— begin Document —

1998 NCAA women's soccer tournament

Tournament details
- Country: United States
- Dates: November 11 – December 6, 1998
- Teams: 48

Final positions
- Champions: Florida Gators (1st title, 1st College Cup)
- Runners-up: North Carolina Tar Heels (16th title match, 17th College Cup)
- Semifinalists: Portland Pilots (4th College Cup); Santa Clara Broncos (6th College Cup);

Tournament statistics
- Matches played: 47
- Goals scored: 170 (3.62 per match)
- Attendance: 45,997 (979 per match)
- Top goal scorer(s): Meredith Florance, UNC (3)

Awards
- Best player: Danielle Fotopoulos, UF (Offensive) Meredith Flaherty, UF (Defensive)

— end Document —

- [What you will do]
Pick up the 1998 NCAA women's soccer tournament summary after its final line and keep writing it.

— begin Given data —

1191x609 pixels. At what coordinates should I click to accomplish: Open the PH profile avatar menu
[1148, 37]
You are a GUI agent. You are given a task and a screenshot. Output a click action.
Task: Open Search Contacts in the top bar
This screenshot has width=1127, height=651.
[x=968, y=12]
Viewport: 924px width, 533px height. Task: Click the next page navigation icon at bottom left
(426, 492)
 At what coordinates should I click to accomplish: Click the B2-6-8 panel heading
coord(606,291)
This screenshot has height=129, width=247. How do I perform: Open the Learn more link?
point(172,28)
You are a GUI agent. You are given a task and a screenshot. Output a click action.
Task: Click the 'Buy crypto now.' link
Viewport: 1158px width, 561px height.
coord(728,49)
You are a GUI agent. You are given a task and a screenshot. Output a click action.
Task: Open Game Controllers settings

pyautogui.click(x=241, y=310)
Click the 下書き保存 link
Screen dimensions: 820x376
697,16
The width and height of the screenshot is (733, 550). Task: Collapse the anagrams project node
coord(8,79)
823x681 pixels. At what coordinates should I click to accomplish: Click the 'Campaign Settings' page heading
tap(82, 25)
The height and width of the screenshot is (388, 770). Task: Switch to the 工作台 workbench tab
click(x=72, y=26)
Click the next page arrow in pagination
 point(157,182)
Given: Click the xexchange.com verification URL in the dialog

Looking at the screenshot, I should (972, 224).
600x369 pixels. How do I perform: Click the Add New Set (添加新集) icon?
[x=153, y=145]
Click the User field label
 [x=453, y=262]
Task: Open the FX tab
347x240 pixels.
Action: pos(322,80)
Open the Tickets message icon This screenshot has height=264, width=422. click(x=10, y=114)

— end Given data —

- [Answer]
= 1998 NCAA Division I women's soccer tournament =

The 1998 NCAA Division I women's soccer tournament (also known as the 1998 NCAA Women's College Cup) was the 17th annual single-elimination tournament to determine the national champion of NCAA Division I women's collegiate soccer. The semifinals and championship game were played again at the UNCG Soccer Stadium in Greensboro, North Carolina.

Florida defeated North Carolina in the final, 1–0, to win their first national title. Coached by Becky Burleigh, the Gators finished the season 26–1. Florida won the championship in their first appearance in the College Cup, a feat matched only by USC in 2007.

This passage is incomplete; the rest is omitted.